I think it was Carrie by Stephen King. I loved books when I was a kid but it wasn't until first year of secondary school that I got ahold of this book and felt my world opening wider. Not only was Carrie utterly compelling and frightening, it's also a really accessible read and the perfect gateway drug to King's formidable back catalogue. I was obsessed with the book's structure--it's a sort of meta-narrative that uses newspaper clippings, letters, and excerpts from other books to tell Carrie's story of being a teenage girl coming into her (supernatural) powers and exacting revenge on her sadistic classmates and mother. I think a good indicator of how much you love a book is if you can remember where you were when you read it. The books I'm reading always colour my days. When I think of reading Carrie, not only is the book vivid but so is my 13-year-old self reading it. I remember what it felt like skulking in the stacks of the new "grown up" library at my new "grown up" school and feeling as lost as Carrie, though thankfully not as homicidal!

Favorite line from a book:

There are so many quotable lines from Andy Weir's books but I particularly love this from The Martian:

"He's stuck out there. He thinks he's totally alone and that we all gave up on him. What kind of effect does that have on a man's psychology?" He turned back to Venkat. "I wonder what he's thinking right now."

LOG ENTRY: SOL 61 How come Aquaman can control whales? They're mammals! Makes no sense."

Five books you'll never part with:

The Marriage Plot by Jeffrey Eugenides
Possession by A.S. Byatt
The House of the Spirits by Isabel Allende
The Shining by Stephen King
The Goldfinch by Donna Tartt

Book you most want to read again for the first time:

I'd love to read Great Circle again by Maggie Shipstead. I just loved the vastness of this story, and it is just so well told. It's a long book, and I never wanted it to end.

Do you believe in reading every book to the end whether you're enjoying it or not?

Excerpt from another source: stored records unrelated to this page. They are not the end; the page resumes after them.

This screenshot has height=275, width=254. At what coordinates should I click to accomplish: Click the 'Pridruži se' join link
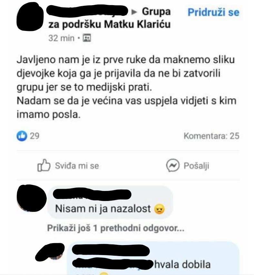click(213, 12)
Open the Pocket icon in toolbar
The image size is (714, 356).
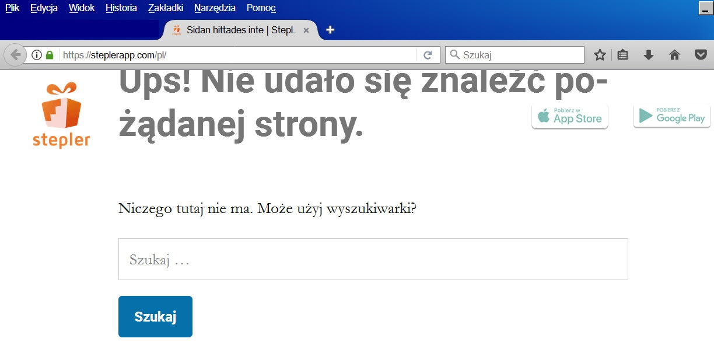click(701, 55)
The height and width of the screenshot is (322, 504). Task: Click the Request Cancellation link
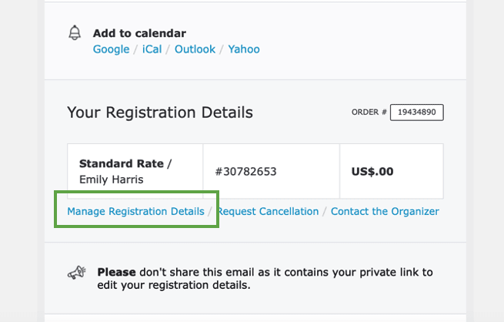(x=268, y=211)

For years I used to force myself to finish every book I started, but then it occurred to me that there is a finite amount of books in every lifetime. For the average reader like me, I may only ever manage to cram in about four and a half thousand books. With that realisation, I promptly started abandoning books that weren't doing it for me. It's very liberating; I highly recommend. I usually give the book 100 pages before I'll call it. Then it's on to the next one!